(A block of data)
----------

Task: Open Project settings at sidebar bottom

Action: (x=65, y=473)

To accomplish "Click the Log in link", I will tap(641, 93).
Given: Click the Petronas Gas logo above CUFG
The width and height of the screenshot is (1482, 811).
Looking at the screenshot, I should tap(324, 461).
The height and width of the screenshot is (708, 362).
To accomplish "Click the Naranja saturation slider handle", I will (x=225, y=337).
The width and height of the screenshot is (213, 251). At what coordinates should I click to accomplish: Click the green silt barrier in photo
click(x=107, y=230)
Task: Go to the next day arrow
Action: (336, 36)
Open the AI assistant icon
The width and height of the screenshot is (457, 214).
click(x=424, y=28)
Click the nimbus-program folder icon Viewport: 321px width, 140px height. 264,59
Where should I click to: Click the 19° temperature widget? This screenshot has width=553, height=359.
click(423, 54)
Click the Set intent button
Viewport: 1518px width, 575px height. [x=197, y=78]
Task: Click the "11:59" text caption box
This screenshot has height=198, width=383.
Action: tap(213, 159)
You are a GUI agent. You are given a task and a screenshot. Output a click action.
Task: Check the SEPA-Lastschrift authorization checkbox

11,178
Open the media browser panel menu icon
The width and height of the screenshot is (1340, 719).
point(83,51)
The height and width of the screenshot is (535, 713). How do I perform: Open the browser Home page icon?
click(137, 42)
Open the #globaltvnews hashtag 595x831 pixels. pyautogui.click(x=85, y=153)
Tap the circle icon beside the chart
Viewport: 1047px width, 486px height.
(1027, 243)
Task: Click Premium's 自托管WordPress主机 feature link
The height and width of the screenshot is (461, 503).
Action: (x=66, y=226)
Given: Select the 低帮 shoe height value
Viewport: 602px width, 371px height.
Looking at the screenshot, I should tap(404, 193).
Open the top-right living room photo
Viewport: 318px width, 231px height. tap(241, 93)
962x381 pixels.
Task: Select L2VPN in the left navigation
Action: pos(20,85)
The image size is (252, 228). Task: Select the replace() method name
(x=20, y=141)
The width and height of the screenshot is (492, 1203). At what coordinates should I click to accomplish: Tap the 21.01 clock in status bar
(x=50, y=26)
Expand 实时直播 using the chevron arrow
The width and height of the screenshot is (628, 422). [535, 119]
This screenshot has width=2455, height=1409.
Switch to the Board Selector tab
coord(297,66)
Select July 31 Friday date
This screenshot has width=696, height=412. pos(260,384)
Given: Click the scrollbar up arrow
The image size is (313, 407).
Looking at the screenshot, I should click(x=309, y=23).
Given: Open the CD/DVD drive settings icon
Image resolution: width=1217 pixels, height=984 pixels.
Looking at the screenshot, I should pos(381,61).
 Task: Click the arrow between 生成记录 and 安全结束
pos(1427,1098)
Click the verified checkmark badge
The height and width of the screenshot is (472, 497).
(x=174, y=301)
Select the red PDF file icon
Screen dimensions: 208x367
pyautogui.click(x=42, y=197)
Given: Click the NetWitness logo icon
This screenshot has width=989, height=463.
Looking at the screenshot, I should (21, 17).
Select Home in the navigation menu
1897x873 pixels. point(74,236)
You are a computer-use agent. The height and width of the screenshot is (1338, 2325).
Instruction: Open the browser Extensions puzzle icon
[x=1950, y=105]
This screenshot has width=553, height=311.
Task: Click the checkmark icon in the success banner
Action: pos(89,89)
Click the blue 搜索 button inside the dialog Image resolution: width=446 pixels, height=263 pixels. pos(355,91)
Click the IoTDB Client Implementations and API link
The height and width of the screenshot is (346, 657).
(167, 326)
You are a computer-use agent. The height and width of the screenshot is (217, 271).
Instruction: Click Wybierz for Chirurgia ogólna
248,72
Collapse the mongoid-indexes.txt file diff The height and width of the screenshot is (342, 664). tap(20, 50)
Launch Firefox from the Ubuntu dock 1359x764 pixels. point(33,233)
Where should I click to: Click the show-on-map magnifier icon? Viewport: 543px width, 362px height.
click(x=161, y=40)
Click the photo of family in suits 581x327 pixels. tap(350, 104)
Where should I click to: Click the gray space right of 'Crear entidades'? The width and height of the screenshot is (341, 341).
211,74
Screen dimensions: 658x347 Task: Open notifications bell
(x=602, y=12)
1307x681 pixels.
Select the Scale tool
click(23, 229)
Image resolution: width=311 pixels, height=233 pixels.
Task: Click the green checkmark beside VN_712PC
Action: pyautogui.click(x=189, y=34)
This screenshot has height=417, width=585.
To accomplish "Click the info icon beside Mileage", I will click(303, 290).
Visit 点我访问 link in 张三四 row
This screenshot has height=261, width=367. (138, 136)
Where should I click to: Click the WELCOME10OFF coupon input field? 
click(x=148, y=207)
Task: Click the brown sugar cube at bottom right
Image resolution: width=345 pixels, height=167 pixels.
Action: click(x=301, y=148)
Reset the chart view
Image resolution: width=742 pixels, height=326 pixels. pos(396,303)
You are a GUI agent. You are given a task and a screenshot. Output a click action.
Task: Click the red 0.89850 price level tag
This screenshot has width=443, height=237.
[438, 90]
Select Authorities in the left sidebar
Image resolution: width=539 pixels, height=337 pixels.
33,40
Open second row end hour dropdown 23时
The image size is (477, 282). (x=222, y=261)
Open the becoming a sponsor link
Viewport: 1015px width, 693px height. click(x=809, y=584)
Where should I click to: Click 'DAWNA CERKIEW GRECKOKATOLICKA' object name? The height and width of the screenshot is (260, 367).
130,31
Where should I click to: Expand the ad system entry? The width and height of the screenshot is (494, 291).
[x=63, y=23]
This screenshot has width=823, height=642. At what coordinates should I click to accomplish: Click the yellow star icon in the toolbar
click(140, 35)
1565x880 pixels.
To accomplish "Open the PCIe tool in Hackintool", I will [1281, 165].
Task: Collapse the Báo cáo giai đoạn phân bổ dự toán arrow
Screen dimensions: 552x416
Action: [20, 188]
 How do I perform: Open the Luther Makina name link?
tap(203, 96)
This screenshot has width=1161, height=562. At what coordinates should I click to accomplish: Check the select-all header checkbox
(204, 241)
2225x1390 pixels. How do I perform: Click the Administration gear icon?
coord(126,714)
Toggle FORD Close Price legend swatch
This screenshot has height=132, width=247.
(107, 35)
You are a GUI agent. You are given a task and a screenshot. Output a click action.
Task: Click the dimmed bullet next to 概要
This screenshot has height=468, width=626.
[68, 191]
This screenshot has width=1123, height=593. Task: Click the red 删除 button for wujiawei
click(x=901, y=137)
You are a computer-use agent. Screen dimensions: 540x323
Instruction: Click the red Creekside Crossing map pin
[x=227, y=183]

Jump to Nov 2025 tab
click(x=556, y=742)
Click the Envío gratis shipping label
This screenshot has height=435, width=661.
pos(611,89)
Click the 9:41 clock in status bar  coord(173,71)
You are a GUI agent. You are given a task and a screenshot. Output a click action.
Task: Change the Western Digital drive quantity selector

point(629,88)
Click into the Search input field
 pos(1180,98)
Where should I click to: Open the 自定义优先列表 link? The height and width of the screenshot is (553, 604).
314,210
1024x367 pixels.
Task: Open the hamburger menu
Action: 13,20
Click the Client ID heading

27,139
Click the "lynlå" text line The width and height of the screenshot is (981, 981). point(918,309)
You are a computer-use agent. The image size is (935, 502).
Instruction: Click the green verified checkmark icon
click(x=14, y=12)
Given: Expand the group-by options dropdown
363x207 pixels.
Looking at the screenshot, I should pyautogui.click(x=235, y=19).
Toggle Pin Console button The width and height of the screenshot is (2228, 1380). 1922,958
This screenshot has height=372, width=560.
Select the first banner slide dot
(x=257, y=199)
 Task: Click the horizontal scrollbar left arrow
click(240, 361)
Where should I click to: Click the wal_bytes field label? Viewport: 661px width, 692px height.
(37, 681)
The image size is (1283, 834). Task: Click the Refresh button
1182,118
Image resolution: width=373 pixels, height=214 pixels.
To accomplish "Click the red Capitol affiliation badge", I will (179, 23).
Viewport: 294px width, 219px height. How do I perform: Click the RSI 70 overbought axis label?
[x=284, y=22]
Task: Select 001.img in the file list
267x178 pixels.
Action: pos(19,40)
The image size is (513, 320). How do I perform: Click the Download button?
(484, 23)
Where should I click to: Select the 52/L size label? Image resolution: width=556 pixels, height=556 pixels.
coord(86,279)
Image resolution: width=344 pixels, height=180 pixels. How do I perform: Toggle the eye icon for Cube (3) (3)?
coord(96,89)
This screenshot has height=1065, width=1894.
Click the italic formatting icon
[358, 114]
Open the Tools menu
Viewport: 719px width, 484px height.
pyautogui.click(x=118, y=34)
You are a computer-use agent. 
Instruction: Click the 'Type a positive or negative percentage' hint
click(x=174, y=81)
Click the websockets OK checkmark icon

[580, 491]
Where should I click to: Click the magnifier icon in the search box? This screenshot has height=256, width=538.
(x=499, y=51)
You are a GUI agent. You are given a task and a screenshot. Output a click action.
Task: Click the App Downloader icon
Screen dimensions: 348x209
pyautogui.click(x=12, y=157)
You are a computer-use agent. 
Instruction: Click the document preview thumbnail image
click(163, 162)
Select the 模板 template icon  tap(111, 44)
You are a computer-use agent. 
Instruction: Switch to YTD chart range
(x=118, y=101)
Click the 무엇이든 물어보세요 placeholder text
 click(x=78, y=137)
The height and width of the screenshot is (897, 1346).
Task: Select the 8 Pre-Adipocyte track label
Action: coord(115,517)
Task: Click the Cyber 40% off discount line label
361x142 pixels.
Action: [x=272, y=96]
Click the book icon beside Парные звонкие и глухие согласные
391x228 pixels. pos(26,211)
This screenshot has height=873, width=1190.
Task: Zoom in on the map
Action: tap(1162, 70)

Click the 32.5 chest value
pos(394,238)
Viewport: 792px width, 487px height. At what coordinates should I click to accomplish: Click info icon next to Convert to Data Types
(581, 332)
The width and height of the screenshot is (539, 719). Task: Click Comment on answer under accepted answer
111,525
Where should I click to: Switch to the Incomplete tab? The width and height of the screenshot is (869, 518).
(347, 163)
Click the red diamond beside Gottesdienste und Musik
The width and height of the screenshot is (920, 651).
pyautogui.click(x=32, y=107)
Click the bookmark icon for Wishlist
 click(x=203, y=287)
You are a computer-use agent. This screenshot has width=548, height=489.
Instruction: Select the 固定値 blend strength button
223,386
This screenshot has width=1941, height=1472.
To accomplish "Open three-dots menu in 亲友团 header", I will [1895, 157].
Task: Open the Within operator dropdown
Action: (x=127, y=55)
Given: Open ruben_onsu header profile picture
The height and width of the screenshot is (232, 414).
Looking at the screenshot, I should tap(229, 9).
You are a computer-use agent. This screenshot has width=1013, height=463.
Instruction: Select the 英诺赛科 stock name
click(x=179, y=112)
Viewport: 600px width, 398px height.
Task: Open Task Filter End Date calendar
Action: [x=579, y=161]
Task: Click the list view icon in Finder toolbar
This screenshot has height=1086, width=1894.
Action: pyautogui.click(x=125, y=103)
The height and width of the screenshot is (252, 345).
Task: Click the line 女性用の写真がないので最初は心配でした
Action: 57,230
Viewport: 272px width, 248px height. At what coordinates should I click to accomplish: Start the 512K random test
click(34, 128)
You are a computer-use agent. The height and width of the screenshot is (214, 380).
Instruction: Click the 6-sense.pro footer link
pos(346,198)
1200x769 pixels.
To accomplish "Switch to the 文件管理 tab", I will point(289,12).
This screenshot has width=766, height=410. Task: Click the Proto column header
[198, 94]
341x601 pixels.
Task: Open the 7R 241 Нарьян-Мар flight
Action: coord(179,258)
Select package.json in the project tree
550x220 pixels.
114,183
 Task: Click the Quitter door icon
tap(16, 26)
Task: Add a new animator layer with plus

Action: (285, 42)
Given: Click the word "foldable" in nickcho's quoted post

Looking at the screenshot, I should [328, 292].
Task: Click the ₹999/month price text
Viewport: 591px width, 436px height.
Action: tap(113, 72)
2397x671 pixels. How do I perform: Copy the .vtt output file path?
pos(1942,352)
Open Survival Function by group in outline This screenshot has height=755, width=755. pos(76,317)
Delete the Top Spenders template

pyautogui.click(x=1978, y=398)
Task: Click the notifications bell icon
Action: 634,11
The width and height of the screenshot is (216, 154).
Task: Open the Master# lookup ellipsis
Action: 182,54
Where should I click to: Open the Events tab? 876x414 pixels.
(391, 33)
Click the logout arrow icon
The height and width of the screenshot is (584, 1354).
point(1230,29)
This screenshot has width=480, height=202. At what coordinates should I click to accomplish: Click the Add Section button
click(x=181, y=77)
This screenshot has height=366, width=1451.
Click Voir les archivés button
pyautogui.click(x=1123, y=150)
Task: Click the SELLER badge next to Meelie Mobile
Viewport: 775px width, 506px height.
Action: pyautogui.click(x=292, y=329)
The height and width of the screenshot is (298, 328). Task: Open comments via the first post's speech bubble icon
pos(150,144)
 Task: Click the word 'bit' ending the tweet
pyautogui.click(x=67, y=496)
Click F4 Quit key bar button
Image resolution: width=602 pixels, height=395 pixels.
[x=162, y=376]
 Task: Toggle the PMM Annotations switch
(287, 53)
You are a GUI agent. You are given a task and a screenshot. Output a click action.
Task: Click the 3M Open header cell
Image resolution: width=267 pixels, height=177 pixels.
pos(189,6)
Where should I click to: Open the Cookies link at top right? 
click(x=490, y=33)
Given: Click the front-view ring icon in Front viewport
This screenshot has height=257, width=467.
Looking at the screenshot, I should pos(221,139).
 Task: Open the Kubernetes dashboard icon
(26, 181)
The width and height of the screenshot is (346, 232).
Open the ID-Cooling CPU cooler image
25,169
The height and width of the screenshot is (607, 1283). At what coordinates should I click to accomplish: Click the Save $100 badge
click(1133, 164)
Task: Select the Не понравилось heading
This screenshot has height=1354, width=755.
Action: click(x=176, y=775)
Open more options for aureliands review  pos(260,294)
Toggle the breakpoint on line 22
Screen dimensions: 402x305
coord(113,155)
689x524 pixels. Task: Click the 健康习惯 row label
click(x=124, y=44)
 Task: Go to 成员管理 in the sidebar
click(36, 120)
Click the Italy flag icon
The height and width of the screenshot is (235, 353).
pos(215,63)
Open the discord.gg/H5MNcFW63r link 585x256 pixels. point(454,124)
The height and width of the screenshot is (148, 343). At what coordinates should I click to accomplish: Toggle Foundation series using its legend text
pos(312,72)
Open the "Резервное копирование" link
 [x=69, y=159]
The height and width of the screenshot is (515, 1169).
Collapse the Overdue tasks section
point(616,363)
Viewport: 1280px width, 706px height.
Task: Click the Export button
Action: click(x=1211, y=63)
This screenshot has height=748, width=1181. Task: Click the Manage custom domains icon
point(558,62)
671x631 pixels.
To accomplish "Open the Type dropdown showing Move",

----------

[Exercise goal]
Can you echo, word for word, everything in the data above from the line containing "Task: Click Premium's" down to the line containing "Looking at the screenshot, I should tap(404, 193).", with both of those lines included?

[In response]
Task: Click Premium's 自托管WordPress主机 feature link
The height and width of the screenshot is (461, 503).
Action: (x=66, y=226)
Given: Select the 低帮 shoe height value
Viewport: 602px width, 371px height.
Looking at the screenshot, I should tap(404, 193).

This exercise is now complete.